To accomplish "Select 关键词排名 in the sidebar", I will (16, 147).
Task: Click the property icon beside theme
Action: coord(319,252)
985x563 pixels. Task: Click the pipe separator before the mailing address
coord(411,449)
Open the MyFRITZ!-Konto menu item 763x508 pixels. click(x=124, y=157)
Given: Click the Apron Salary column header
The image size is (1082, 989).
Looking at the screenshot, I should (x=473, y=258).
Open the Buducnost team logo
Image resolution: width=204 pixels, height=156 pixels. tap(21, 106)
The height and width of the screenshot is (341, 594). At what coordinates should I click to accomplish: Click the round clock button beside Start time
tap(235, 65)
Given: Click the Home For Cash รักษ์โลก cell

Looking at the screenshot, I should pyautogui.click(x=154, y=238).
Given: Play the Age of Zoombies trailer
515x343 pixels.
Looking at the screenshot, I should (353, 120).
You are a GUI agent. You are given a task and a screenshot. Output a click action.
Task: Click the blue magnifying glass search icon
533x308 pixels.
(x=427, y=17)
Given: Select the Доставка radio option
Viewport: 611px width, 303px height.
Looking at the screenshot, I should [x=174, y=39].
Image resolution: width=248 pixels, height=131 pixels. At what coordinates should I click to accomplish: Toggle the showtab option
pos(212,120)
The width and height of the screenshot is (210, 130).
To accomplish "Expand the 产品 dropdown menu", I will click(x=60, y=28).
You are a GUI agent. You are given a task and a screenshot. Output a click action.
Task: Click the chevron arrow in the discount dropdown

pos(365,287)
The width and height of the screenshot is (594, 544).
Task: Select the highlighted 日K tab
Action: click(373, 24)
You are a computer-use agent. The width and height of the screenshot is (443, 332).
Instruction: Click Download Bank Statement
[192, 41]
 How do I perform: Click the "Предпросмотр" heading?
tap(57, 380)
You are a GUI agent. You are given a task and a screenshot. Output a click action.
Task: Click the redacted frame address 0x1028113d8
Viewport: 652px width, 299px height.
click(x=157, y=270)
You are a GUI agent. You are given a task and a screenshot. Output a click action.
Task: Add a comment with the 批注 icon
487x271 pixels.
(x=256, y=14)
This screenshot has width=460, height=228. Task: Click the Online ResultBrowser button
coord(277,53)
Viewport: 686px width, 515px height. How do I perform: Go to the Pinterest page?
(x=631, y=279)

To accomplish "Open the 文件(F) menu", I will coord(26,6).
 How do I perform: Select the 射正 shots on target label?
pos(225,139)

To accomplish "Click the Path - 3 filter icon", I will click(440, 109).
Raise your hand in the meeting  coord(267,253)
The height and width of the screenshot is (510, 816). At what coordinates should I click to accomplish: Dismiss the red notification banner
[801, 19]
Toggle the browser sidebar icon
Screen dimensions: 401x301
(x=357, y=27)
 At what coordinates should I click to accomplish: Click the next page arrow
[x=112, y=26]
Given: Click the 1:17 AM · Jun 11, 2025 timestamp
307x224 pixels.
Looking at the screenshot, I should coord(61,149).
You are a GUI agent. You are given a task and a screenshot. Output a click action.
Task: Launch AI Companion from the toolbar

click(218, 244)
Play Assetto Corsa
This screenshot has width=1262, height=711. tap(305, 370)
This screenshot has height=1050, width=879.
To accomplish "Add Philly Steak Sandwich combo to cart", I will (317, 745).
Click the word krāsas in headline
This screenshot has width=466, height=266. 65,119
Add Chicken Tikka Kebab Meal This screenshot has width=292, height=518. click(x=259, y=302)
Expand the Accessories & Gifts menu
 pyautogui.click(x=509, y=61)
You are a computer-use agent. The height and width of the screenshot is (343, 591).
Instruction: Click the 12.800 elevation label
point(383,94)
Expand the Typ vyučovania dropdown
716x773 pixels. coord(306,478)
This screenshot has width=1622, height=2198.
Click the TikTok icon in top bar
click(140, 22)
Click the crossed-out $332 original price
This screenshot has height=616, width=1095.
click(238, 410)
:::
• Problem requirements: Give again, exactly as written, the lines running from the first line of the data above through the line that contains "Task: Click the redacted".

• Task result:
To accomplish "Select 关键词排名 in the sidebar", I will (16, 147).
Task: Click the property icon beside theme
Action: coord(319,252)
985x563 pixels. Task: Click the pipe separator before the mailing address
coord(411,449)
Open the MyFRITZ!-Konto menu item 763x508 pixels. click(x=124, y=157)
Given: Click the Apron Salary column header
The image size is (1082, 989).
Looking at the screenshot, I should (x=473, y=258).
Open the Buducnost team logo
Image resolution: width=204 pixels, height=156 pixels. tap(21, 106)
The height and width of the screenshot is (341, 594). At what coordinates should I click to accomplish: Click the round clock button beside Start time
tap(235, 65)
Given: Click the Home For Cash รักษ์โลก cell

Looking at the screenshot, I should pyautogui.click(x=154, y=238).
Given: Play the Age of Zoombies trailer
515x343 pixels.
Looking at the screenshot, I should (353, 120).
You are a GUI agent. You are given a task and a screenshot. Output a click action.
Task: Click the blue magnifying glass search icon
533x308 pixels.
(x=427, y=17)
Given: Select the Доставка radio option
Viewport: 611px width, 303px height.
Looking at the screenshot, I should [x=174, y=39].
Image resolution: width=248 pixels, height=131 pixels. At what coordinates should I click to accomplish: Toggle the showtab option
pos(212,120)
The width and height of the screenshot is (210, 130).
To accomplish "Expand the 产品 dropdown menu", I will click(x=60, y=28).
You are a GUI agent. You are given a task and a screenshot. Output a click action.
Task: Click the chevron arrow in the discount dropdown

pos(365,287)
The width and height of the screenshot is (594, 544).
Task: Select the highlighted 日K tab
Action: click(373, 24)
You are a computer-use agent. The width and height of the screenshot is (443, 332).
Instruction: Click Download Bank Statement
[192, 41]
 How do I perform: Click the "Предпросмотр" heading?
tap(57, 380)
You are a GUI agent. You are given a task and a screenshot. Output a click action.
Task: Click the redacted frame address 0x1028113d8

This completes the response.